» **What to produce**
Reproduce each record below exactly as written.

-- The data follows --

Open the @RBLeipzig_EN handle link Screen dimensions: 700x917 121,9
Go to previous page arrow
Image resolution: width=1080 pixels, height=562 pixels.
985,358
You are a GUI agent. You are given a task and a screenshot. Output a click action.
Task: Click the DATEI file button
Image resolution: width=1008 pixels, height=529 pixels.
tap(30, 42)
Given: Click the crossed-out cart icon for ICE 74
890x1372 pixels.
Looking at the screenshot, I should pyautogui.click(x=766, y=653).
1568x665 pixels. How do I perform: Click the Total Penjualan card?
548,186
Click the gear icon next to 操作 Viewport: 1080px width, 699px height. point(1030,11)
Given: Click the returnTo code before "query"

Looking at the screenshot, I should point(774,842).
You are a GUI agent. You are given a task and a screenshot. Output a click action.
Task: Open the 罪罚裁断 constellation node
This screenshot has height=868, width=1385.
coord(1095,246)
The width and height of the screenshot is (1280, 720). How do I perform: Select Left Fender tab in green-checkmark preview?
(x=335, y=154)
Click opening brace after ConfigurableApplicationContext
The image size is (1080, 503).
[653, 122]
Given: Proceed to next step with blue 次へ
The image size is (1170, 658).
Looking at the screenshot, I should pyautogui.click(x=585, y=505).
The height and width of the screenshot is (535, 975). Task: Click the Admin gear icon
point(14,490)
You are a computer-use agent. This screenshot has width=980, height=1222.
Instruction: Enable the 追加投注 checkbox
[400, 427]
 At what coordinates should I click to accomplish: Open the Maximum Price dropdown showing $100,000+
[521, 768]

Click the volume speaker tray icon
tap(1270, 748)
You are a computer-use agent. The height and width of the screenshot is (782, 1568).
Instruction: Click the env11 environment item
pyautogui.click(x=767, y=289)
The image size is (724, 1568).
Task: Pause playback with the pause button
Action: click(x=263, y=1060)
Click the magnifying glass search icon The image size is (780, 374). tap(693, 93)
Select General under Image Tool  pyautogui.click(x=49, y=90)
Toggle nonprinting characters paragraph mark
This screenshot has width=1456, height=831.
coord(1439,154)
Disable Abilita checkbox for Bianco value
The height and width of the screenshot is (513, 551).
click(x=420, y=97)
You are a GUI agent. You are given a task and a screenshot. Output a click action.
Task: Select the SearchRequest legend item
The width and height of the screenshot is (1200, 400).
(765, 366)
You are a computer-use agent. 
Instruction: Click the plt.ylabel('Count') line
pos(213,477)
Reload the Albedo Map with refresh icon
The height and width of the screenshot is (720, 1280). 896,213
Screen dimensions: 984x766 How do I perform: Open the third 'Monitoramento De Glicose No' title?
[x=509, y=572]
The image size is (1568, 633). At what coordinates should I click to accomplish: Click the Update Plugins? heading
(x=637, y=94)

-- The data concluded --

» **Problem solution**
Open the @RBLeipzig_EN handle link Screen dimensions: 700x917 121,9
Go to previous page arrow
Image resolution: width=1080 pixels, height=562 pixels.
985,358
You are a GUI agent. You are given a task and a screenshot. Output a click action.
Task: Click the DATEI file button
Image resolution: width=1008 pixels, height=529 pixels.
tap(30, 42)
Given: Click the crossed-out cart icon for ICE 74
890x1372 pixels.
Looking at the screenshot, I should pyautogui.click(x=766, y=653).
1568x665 pixels. How do I perform: Click the Total Penjualan card?
548,186
Click the gear icon next to 操作 Viewport: 1080px width, 699px height. point(1030,11)
Given: Click the returnTo code before "query"

Looking at the screenshot, I should point(774,842).
You are a GUI agent. You are given a task and a screenshot. Output a click action.
Task: Open the 罪罚裁断 constellation node
This screenshot has height=868, width=1385.
coord(1095,246)
The width and height of the screenshot is (1280, 720). How do I perform: Select Left Fender tab in green-checkmark preview?
(x=335, y=154)
Click opening brace after ConfigurableApplicationContext
The image size is (1080, 503).
[653, 122]
Given: Proceed to next step with blue 次へ
The image size is (1170, 658).
Looking at the screenshot, I should pyautogui.click(x=585, y=505).
The height and width of the screenshot is (535, 975). Task: Click the Admin gear icon
point(14,490)
You are a computer-use agent. This screenshot has width=980, height=1222.
Instruction: Enable the 追加投注 checkbox
[400, 427]
 At what coordinates should I click to accomplish: Open the Maximum Price dropdown showing $100,000+
[521, 768]

Click the volume speaker tray icon
tap(1270, 748)
You are a computer-use agent. The height and width of the screenshot is (782, 1568).
Instruction: Click the env11 environment item
pyautogui.click(x=767, y=289)
The image size is (724, 1568).
Task: Pause playback with the pause button
Action: click(x=263, y=1060)
Click the magnifying glass search icon The image size is (780, 374). tap(693, 93)
Select General under Image Tool  pyautogui.click(x=49, y=90)
Toggle nonprinting characters paragraph mark
This screenshot has width=1456, height=831.
coord(1439,154)
Disable Abilita checkbox for Bianco value
The height and width of the screenshot is (513, 551).
click(x=420, y=97)
You are a GUI agent. You are given a task and a screenshot. Output a click action.
Task: Select the SearchRequest legend item
The width and height of the screenshot is (1200, 400).
(765, 366)
You are a computer-use agent. 
Instruction: Click the plt.ylabel('Count') line
pos(213,477)
Reload the Albedo Map with refresh icon
The height and width of the screenshot is (720, 1280). 896,213
Screen dimensions: 984x766 How do I perform: Open the third 'Monitoramento De Glicose No' title?
[x=509, y=572]
The image size is (1568, 633). At what coordinates should I click to accomplish: Click the Update Plugins? heading
(x=637, y=94)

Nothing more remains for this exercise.